Saved data entries
------
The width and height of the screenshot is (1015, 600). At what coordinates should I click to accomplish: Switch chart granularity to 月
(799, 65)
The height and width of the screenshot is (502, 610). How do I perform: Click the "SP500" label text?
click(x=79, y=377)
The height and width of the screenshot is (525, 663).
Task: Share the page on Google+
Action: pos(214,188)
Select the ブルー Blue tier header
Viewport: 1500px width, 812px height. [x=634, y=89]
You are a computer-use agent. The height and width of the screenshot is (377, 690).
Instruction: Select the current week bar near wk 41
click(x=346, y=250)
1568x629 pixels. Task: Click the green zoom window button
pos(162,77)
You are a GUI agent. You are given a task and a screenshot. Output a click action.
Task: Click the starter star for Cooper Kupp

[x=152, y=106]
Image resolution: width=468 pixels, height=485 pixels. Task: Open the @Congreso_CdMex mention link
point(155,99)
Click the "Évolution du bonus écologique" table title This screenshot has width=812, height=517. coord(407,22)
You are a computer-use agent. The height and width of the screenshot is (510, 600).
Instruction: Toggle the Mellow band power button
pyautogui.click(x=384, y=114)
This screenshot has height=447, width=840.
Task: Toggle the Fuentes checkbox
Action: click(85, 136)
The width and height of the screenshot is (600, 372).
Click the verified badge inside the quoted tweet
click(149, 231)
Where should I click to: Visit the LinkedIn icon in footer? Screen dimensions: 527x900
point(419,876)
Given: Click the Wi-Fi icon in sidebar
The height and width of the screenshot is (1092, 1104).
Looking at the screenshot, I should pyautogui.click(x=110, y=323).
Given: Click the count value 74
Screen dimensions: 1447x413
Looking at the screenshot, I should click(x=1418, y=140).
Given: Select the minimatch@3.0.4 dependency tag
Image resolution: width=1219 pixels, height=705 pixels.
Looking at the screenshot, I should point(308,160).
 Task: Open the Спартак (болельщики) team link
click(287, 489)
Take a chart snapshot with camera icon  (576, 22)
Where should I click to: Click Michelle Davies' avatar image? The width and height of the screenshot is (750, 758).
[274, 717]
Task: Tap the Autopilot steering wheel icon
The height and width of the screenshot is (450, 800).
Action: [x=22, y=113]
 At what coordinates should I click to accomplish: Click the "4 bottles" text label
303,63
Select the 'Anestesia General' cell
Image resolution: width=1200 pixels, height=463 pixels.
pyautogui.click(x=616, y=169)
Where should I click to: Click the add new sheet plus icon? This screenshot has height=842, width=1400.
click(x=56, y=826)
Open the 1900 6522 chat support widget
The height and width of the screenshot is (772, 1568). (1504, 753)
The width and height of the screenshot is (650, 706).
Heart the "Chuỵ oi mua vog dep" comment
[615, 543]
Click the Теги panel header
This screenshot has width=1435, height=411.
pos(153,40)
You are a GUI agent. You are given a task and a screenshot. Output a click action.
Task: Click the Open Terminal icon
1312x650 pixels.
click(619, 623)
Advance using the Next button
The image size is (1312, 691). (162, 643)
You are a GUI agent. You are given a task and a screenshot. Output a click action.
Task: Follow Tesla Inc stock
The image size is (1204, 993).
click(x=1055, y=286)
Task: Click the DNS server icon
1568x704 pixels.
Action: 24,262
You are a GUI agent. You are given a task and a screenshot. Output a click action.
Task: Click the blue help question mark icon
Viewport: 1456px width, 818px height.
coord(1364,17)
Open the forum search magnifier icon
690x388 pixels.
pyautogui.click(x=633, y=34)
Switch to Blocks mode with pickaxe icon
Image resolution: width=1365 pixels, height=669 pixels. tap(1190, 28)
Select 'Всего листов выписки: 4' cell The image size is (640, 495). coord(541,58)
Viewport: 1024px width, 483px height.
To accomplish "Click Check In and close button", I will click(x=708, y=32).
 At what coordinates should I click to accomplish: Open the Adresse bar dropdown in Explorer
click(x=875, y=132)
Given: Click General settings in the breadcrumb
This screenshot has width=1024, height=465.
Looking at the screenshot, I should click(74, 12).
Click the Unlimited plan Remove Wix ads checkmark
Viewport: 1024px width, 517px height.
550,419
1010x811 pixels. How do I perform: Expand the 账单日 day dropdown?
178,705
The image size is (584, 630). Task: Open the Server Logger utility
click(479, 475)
------
PROBLEM DESCRIPTION. Every record above must appear again in the answer, unchanged.

EXERCISE SOLUTION.
The width and height of the screenshot is (1015, 600). At what coordinates should I click to accomplish: Switch chart granularity to 月
(799, 65)
The height and width of the screenshot is (502, 610). How do I perform: Click the "SP500" label text?
click(x=79, y=377)
The height and width of the screenshot is (525, 663).
Task: Share the page on Google+
Action: pos(214,188)
Select the ブルー Blue tier header
Viewport: 1500px width, 812px height. [x=634, y=89]
You are a computer-use agent. The height and width of the screenshot is (377, 690).
Instruction: Select the current week bar near wk 41
click(x=346, y=250)
1568x629 pixels. Task: Click the green zoom window button
pos(162,77)
You are a GUI agent. You are given a task and a screenshot. Output a click action.
Task: Click the starter star for Cooper Kupp

[x=152, y=106]
Image resolution: width=468 pixels, height=485 pixels. Task: Open the @Congreso_CdMex mention link
point(155,99)
Click the "Évolution du bonus écologique" table title This screenshot has width=812, height=517. coord(407,22)
You are a computer-use agent. The height and width of the screenshot is (510, 600).
Instruction: Toggle the Mellow band power button
pyautogui.click(x=384, y=114)
This screenshot has height=447, width=840.
Task: Toggle the Fuentes checkbox
Action: click(85, 136)
The width and height of the screenshot is (600, 372).
Click the verified badge inside the quoted tweet
click(149, 231)
Where should I click to: Visit the LinkedIn icon in footer? Screen dimensions: 527x900
point(419,876)
Given: Click the Wi-Fi icon in sidebar
The height and width of the screenshot is (1092, 1104).
Looking at the screenshot, I should pyautogui.click(x=110, y=323).
Given: Click the count value 74
Screen dimensions: 1447x413
Looking at the screenshot, I should click(x=1418, y=140).
Given: Select the minimatch@3.0.4 dependency tag
Image resolution: width=1219 pixels, height=705 pixels.
Looking at the screenshot, I should point(308,160).
 Task: Open the Спартак (болельщики) team link
click(287, 489)
Take a chart snapshot with camera icon  (576, 22)
Where should I click to: Click Michelle Davies' avatar image? The width and height of the screenshot is (750, 758).
[274, 717]
Task: Tap the Autopilot steering wheel icon
The height and width of the screenshot is (450, 800).
Action: [x=22, y=113]
 At what coordinates should I click to accomplish: Click the "4 bottles" text label
303,63
Select the 'Anestesia General' cell
Image resolution: width=1200 pixels, height=463 pixels.
pyautogui.click(x=616, y=169)
Where should I click to: Click the add new sheet plus icon? This screenshot has height=842, width=1400.
click(x=56, y=826)
Open the 1900 6522 chat support widget
The height and width of the screenshot is (772, 1568). (1504, 753)
The width and height of the screenshot is (650, 706).
Heart the "Chuỵ oi mua vog dep" comment
[615, 543]
Click the Теги panel header
This screenshot has width=1435, height=411.
pos(153,40)
You are a GUI agent. You are given a task and a screenshot. Output a click action.
Task: Click the Open Terminal icon
1312x650 pixels.
click(619, 623)
Advance using the Next button
The image size is (1312, 691). (162, 643)
You are a GUI agent. You are given a task and a screenshot. Output a click action.
Task: Follow Tesla Inc stock
The image size is (1204, 993).
click(x=1055, y=286)
Task: Click the DNS server icon
1568x704 pixels.
Action: 24,262
You are a GUI agent. You are given a task and a screenshot. Output a click action.
Task: Click the blue help question mark icon
Viewport: 1456px width, 818px height.
coord(1364,17)
Open the forum search magnifier icon
690x388 pixels.
pyautogui.click(x=633, y=34)
Switch to Blocks mode with pickaxe icon
Image resolution: width=1365 pixels, height=669 pixels. tap(1190, 28)
Select 'Всего листов выписки: 4' cell The image size is (640, 495). coord(541,58)
Viewport: 1024px width, 483px height.
To accomplish "Click Check In and close button", I will click(x=708, y=32).
 At what coordinates should I click to accomplish: Open the Adresse bar dropdown in Explorer
click(x=875, y=132)
Given: Click General settings in the breadcrumb
This screenshot has width=1024, height=465.
Looking at the screenshot, I should click(74, 12).
Click the Unlimited plan Remove Wix ads checkmark
Viewport: 1024px width, 517px height.
550,419
1010x811 pixels. How do I perform: Expand the 账单日 day dropdown?
178,705
The image size is (584, 630). Task: Open the Server Logger utility
click(479, 475)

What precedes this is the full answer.